Rewrite the listing below with every "At what coordinates" changed to "At which coordinates", keeping everything else the same.

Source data
[start]

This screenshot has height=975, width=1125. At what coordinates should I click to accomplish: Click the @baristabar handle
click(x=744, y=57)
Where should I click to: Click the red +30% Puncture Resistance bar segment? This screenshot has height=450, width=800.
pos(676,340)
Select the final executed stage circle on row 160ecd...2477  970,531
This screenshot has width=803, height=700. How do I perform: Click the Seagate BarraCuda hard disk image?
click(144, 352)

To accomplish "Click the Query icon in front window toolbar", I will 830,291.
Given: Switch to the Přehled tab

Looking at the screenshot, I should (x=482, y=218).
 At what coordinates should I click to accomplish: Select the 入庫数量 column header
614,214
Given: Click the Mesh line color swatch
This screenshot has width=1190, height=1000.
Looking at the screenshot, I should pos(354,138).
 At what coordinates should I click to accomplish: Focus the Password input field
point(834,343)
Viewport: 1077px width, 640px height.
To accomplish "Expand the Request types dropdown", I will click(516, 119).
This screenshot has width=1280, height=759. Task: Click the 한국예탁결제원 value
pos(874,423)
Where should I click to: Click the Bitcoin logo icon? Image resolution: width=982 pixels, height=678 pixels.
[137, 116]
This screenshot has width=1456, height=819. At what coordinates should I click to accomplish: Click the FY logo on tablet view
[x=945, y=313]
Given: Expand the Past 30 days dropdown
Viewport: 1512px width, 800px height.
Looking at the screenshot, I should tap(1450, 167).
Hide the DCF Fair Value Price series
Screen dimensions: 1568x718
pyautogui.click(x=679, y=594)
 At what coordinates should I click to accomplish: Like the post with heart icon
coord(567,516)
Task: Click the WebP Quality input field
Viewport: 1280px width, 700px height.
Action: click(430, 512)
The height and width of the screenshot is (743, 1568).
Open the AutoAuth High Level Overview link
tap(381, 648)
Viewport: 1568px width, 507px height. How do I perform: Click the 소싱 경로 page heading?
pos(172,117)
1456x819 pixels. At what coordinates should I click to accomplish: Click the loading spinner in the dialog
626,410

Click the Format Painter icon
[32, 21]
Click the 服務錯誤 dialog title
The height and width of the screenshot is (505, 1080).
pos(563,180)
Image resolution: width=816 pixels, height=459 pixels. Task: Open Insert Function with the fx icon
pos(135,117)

[end]

» **ANSWER BELOW**:
This screenshot has height=975, width=1125. At which coordinates should I click to accomplish: Click the @baristabar handle
click(x=744, y=57)
Where should I click to: Click the red +30% Puncture Resistance bar segment? This screenshot has height=450, width=800.
pos(676,340)
Select the final executed stage circle on row 160ecd...2477  970,531
This screenshot has width=803, height=700. How do I perform: Click the Seagate BarraCuda hard disk image?
click(144, 352)

To accomplish "Click the Query icon in front window toolbar", I will 830,291.
Given: Switch to the Přehled tab

Looking at the screenshot, I should (x=482, y=218).
 At which coordinates should I click to accomplish: Select the 入庫数量 column header
614,214
Given: Click the Mesh line color swatch
This screenshot has width=1190, height=1000.
Looking at the screenshot, I should pos(354,138).
 At which coordinates should I click to accomplish: Focus the Password input field
point(834,343)
Viewport: 1077px width, 640px height.
To accomplish "Expand the Request types dropdown", I will click(516, 119).
This screenshot has width=1280, height=759. Task: Click the 한국예탁결제원 value
pos(874,423)
Where should I click to: Click the Bitcoin logo icon? Image resolution: width=982 pixels, height=678 pixels.
[137, 116]
This screenshot has width=1456, height=819. At which coordinates should I click to accomplish: Click the FY logo on tablet view
[x=945, y=313]
Given: Expand the Past 30 days dropdown
Viewport: 1512px width, 800px height.
Looking at the screenshot, I should tap(1450, 167).
Hide the DCF Fair Value Price series
Screen dimensions: 1568x718
pyautogui.click(x=679, y=594)
 At which coordinates should I click to accomplish: Like the post with heart icon
coord(567,516)
Task: Click the WebP Quality input field
Viewport: 1280px width, 700px height.
Action: click(430, 512)
The height and width of the screenshot is (743, 1568).
Open the AutoAuth High Level Overview link
tap(381, 648)
Viewport: 1568px width, 507px height. How do I perform: Click the 소싱 경로 page heading?
pos(172,117)
1456x819 pixels. At which coordinates should I click to accomplish: Click the loading spinner in the dialog
626,410

Click the Format Painter icon
[32, 21]
Click the 服務錯誤 dialog title
The height and width of the screenshot is (505, 1080).
pos(563,180)
Image resolution: width=816 pixels, height=459 pixels. Task: Open Insert Function with the fx icon
pos(135,117)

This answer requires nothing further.